Bakımlı, steril, nezih sahillerde özel işletmeciler, tatil köyleri ancak parası olanların kullanımına hizmet etmeleri varken; böyle bir iktidar tarafından sınırları daraltılmış da olsa, kalabalık,  bunaltıcı ve dışlanmışlık halleri sergileseler de, sahillerde halka kullanım alanları bırakılması ne büyük lütuf olduğunu düşünebiliyor musunuz ?   

Bu son plan değişikliği ile 17 km uzunluğundaki kıyıda Belek yöre halkı için 259 metre uzunluğunda plaj alanı kalması öngörülürken; sahil kullanım alanı 286 metreye düşürülmek istenen Kadriye bölgesinin halkı için de durum farklı değildir..

1984 yılında turizm merkezi, 1986 yılında da turizm yatırım alanı olarak ilanından sonra bugün Belek ve Kadriye bölgesinde 545 m2 lik bir alana kadar gerileyen halkın sahilleri kendi halkını çoktan unutmuş olmalı. Tıpkı o tarihlerden başlayarak bu bölgede yer alan flora ve fauna zenginliği, kıyı kumulları, kumul bitkileri, deniz kaplumbağaları, akarsu, tarım alanı, orman ve kuş türleri de tamamen unutulmak üzere olduğu gibi…  

Bu bölge planında yer alan orman yangın üssü, günübirlik tesis alanları, park alanları daraltılırken, tamamen ortadan kaldırılan kamping alanı, spor alanları sonucunda 247.700 m2 lik kısımda Turizm Tesis Alanı yaratılmıştır. Bu amaçla Serik Belediyesinin 2018 yılında Orman Müdürlüğünden 28 yıllığına kiraladığı piknik ve mesirelik çam fıstığı orman alanı da turizm tesis alanına dönüştürülmüştür.  

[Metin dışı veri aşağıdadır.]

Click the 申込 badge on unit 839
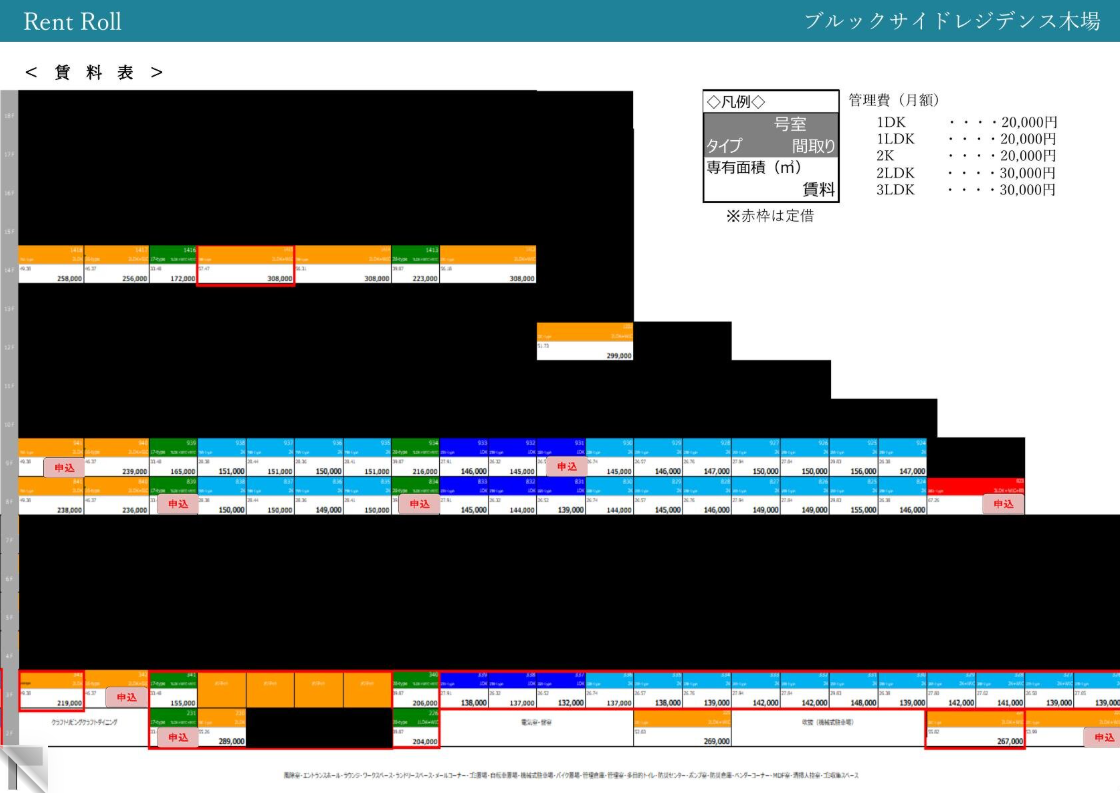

Turizm için hayati bir ihtiyaç olarak görülen bu plan değişiklikleri ile gerçekleştirilmek istenen bu işgal, bu yapı yoğunluğu, bu yetersiz alt yapı ve sosyal donatı alanları ile anayasa, kıyı kanunu, imar hukuku, planlama ilkeleri bir kez daha ayaklar altına alınmıştır. Kamusal yarar ve toplumsal ihtiyaçlar iktidar tarafından bir kez daha görmezden gelinmiştir. 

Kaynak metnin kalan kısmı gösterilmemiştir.